§ **DOCUMENT SECTION**:
* * *

Dumfries and Galloway Constabulary was the territorial police force responsible for Dumfries and Galloway, Scotland until 1 April 2013.

The police force was formed in 1948 as an amalgamation of the police forces of Dumfriesshire, Kirkcudbrightshire, and Wigtownshire, and preceded the creation of the former Dumfries and Galloway Regional Council by 27 years.

The last Chief Constable was Patrick Shearer QPM. Shearer was appointed on 24 April 2007, in succession to his predecessor David Strang who was made Chief Constable of Lothian and Borders Police. The Deputy Chief Constable was George Graham, who took over from Robert Ovens QPM on 1 January 2006.

An Act of the Scottish Parliament, the Police and Fire Reform (Scotland) Act 2012, created a single Police Service of Scotland – known as Police Scotland – on 1 April 2013. This merged the eight regional police forces in Scotland, together with the Scottish Crime and Drug Enforcement Agency, into a single service covering the whole of Scotland. Police Scotland's interim headquarters is at the Scottish Police College at Tulliallan in Fife.

* * *

§ **DATA SECTION**:
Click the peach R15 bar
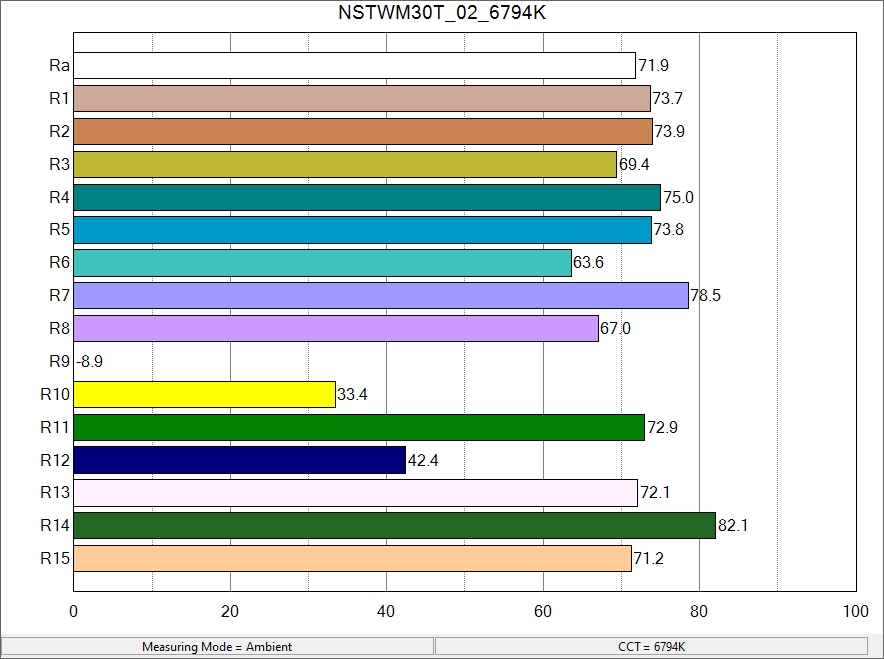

* * *

§ **THE TASK**: According to the Dumfries and Galloway Constabulary text, which three police forces were amalgamated to form it in 1948? The lines are not needed here.

§ **TASK OUTPUT**: The police forces of Dumfriesshire, Kirkcudbrightshire, and Wigtownshire.